Over Memorial Day weekend, members of various organizations went to cemeteries throughout Greater Pittston to replace the American flags on the graves of soldiers.
One young man did the same. But he did it all on his own.
Through his own personal conquest, West Wyoming resident Brady Yelland, 9, stopped at two cemeteries this past weekend to replace flags.
“I want to respect the veterans who fought for our country and made us a free country,” he said.
Brady started replacing flags at the age of 7 with his grandmother JoAnn Hunter, of Pittston, who serves as the president of the Ladies Auxiliary American Legion Post 477.
The American Legion provides the two with the flags.
“About three years ago, I asked if he wanted to do the flags with me and he came out and did them and he loved it,” she said. “I was going by doing the flags and noticed him kneeling there. The caretaker at the Pittston cemetery came to me and asked if I could hear what he was saying. Every flag he placed he was kneeling and praying. After that, he couldn’t wait for the flags every year.”
Brady kneels at every grave after placing a flag.
“I’m saying thank you for fighting for our country and I’m happy that you fought for us to be a free country,” he said.
The Wyoming Area Intermediate Center fourth-grader usually goes to two or three cemeteries every year, depending on which ones were not done by organizations.
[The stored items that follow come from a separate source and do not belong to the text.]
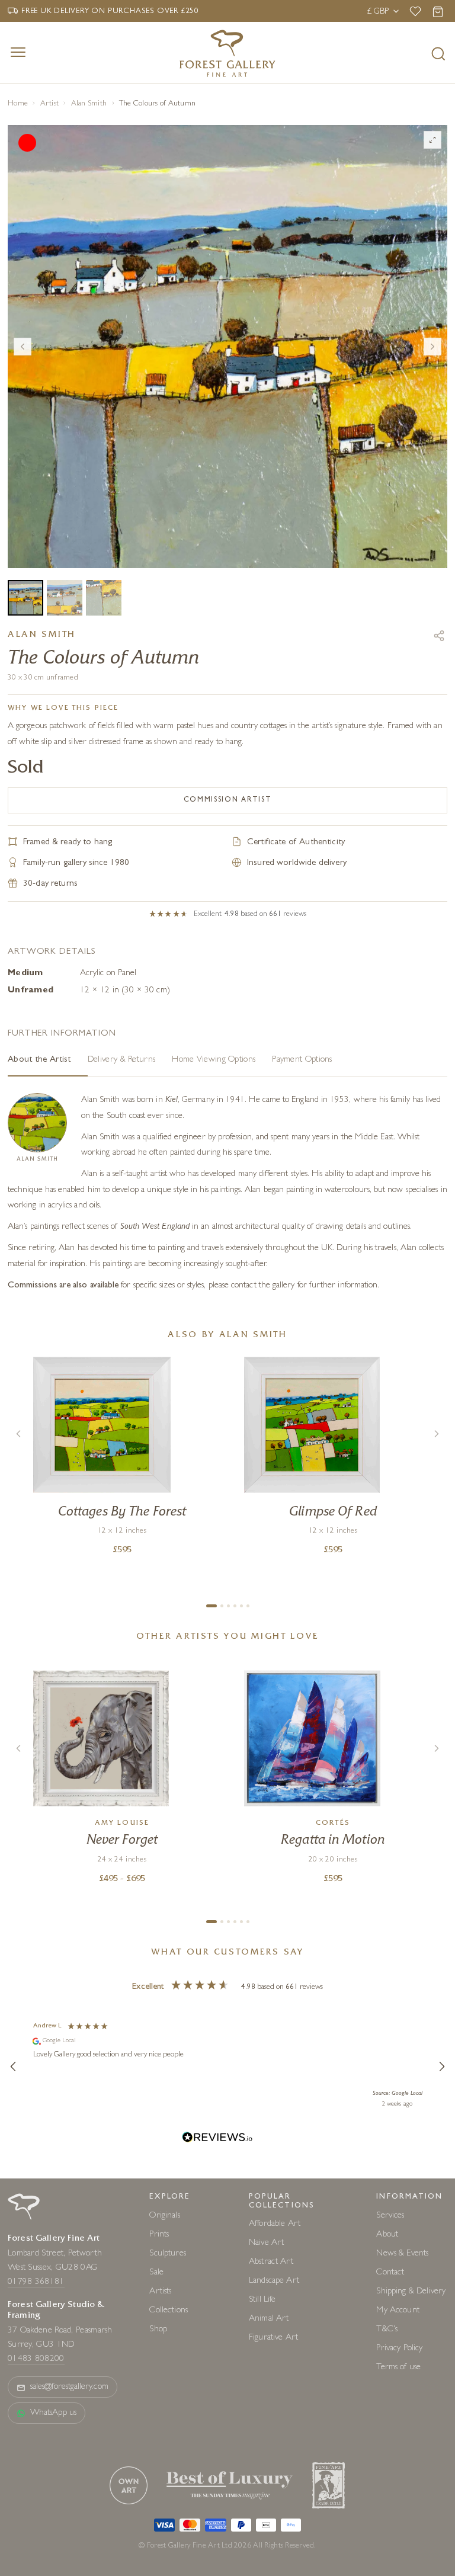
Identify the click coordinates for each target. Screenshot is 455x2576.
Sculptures (167, 2253)
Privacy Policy (399, 2348)
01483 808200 (36, 2359)
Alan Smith (89, 104)
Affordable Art (274, 2224)
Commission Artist (228, 800)
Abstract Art (271, 2262)
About (387, 2234)
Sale (156, 2272)
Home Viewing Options (213, 1059)
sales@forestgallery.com (69, 2387)
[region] (227, 2067)
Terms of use (398, 2367)
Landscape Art (274, 2281)
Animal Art (269, 2319)
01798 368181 (36, 2282)
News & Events (402, 2253)
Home (18, 104)
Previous (22, 346)
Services (390, 2215)
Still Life (262, 2300)
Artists (160, 2291)
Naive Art (266, 2243)
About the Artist (39, 1059)
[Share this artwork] (439, 635)
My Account (397, 2310)
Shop (158, 2329)
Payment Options (302, 1059)
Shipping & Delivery (411, 2291)
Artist (49, 104)
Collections (168, 2310)
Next (432, 346)
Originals (164, 2215)
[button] (13, 2066)
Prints (159, 2234)
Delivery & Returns (121, 1059)
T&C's (387, 2329)
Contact (390, 2272)
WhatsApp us (53, 2413)
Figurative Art (273, 2338)
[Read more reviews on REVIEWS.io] (217, 2139)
He likes to replace the flags alone.
“It’s my thing,” Brady said. “My (older) brother (Aaron) did it with me a couple years ago, but he had a baseball game this year.”
Brady’s act of kindness hasn’t gone unnoticed as his mother, Lisa, said a police officer noticed him after originally approaching her about her parking at one of the cemeteries.
“We were parked under the bridges and a cop came over and questioned how I was parked,” she said. “He saw what Brady was doing and said he liked what he saw. I told him we would only be a few more minutes.”
Hunter said veterans at the American Legion have given Brady tokens of their appreciation, with one member giving him a copy of his high reward from the Navy and another buying him a Navy Seal hat.
She said she doesn’t know where her grandson got his affection for the military men and women.
“I don’t know what it is,” Hunter said. “His uncle was in the military, but there is something about it that he’s fascinated with — the military and the soldiers.”